### Objective
Can you render all the entries below as a Markdown table with two columns, Row and Line, giving each line its row number and leaving out blank lines?

### Data to process
# # # #

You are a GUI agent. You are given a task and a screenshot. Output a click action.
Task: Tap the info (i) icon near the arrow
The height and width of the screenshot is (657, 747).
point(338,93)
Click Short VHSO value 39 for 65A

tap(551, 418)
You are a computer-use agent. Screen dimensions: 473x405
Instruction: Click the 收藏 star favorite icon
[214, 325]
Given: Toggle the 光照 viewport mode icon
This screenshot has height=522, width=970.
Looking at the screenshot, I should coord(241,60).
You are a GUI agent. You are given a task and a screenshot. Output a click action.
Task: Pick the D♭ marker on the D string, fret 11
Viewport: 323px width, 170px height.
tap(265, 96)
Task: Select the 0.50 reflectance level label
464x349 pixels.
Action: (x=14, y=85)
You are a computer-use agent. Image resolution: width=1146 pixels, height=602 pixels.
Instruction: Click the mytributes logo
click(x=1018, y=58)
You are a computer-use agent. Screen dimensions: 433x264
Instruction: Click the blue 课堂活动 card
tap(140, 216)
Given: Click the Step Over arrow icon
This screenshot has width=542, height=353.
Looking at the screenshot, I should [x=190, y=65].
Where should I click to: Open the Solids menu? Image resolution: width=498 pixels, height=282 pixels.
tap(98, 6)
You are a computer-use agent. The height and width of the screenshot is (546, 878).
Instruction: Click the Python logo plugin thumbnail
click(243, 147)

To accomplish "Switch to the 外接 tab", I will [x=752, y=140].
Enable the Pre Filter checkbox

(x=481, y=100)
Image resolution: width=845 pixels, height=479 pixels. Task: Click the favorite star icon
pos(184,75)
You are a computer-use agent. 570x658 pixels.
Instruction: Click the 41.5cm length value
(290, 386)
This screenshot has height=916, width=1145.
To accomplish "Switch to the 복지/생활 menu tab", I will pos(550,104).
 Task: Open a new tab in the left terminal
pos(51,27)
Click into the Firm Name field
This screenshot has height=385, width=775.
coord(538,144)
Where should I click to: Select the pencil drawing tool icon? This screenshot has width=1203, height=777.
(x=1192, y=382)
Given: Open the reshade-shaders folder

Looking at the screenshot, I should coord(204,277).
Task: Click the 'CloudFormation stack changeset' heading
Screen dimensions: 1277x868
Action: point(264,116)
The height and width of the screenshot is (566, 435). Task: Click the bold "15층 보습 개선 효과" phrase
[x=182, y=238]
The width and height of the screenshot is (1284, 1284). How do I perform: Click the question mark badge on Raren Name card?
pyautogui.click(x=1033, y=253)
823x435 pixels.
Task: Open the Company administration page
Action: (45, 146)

# # # #

### Solution for this problem
| Row | Line |
|---|---|
| 1 | You are a GUI agent. You are given a task and a screenshot. Output a click action. |
| 2 | Task: Tap the info (i) icon near the arrow |
| 3 | The height and width of the screenshot is (657, 747). |
| 4 | point(338,93) |
| 5 | Click Short VHSO value 39 for 65A |
| 6 | tap(551, 418) |
| 7 | You are a computer-use agent. Screen dimensions: 473x405 |
| 8 | Instruction: Click the 收藏 star favorite icon |
| 9 | [214, 325] |
| 10 | Given: Toggle the 光照 viewport mode icon |
| 11 | This screenshot has height=522, width=970. |
| 12 | Looking at the screenshot, I should coord(241,60). |
| 13 | You are a GUI agent. You are given a task and a screenshot. Output a click action. |
| 14 | Task: Pick the D♭ marker on the D string, fret 11 |
| 15 | Viewport: 323px width, 170px height. |
| 16 | tap(265, 96) |
| 17 | Task: Select the 0.50 reflectance level label |
| 18 | 464x349 pixels. |
| 19 | Action: (x=14, y=85) |
| 20 | You are a computer-use agent. Image resolution: width=1146 pixels, height=602 pixels. |
| 21 | Instruction: Click the mytributes logo |
| 22 | click(x=1018, y=58) |
| 23 | You are a computer-use agent. Screen dimensions: 433x264 |
| 24 | Instruction: Click the blue 课堂活动 card |
| 25 | tap(140, 216) |
| 26 | Given: Click the Step Over arrow icon |
| 27 | This screenshot has width=542, height=353. |
| 28 | Looking at the screenshot, I should [x=190, y=65]. |
| 29 | Where should I click to: Open the Solids menu? Image resolution: width=498 pixels, height=282 pixels. |
| 30 | tap(98, 6) |
| 31 | You are a computer-use agent. The height and width of the screenshot is (546, 878). |
| 32 | Instruction: Click the Python logo plugin thumbnail |
| 33 | click(243, 147) |
| 34 | To accomplish "Switch to the 外接 tab", I will [x=752, y=140]. |
| 35 | Enable the Pre Filter checkbox |
| 36 | (x=481, y=100) |
| 37 | Image resolution: width=845 pixels, height=479 pixels. Task: Click the favorite star icon |
| 38 | pos(184,75) |
| 39 | You are a computer-use agent. 570x658 pixels. |
| 40 | Instruction: Click the 41.5cm length value |
| 41 | (290, 386) |
| 42 | This screenshot has height=916, width=1145. |
| 43 | To accomplish "Switch to the 복지/생활 menu tab", I will pos(550,104). |
| 44 |  Task: Open a new tab in the left terminal |
| 45 | pos(51,27) |
| 46 | Click into the Firm Name field |
| 47 | This screenshot has height=385, width=775. |
| 48 | coord(538,144) |
| 49 | Where should I click to: Select the pencil drawing tool icon? This screenshot has width=1203, height=777. |
| 50 | (x=1192, y=382) |
| 51 | Given: Open the reshade-shaders folder |
| 52 | Looking at the screenshot, I should coord(204,277). |
| 53 | Task: Click the 'CloudFormation stack changeset' heading |
| 54 | Screen dimensions: 1277x868 |
| 55 | Action: point(264,116) |
| 56 | The height and width of the screenshot is (566, 435). Task: Click the bold "15층 보습 개선 효과" phrase |
| 57 | [x=182, y=238] |
| 58 | The width and height of the screenshot is (1284, 1284). How do I perform: Click the question mark badge on Raren Name card? |
| 59 | pyautogui.click(x=1033, y=253) |
| 60 | 823x435 pixels. |
| 61 | Task: Open the Company administration page |
| 62 | Action: (45, 146) |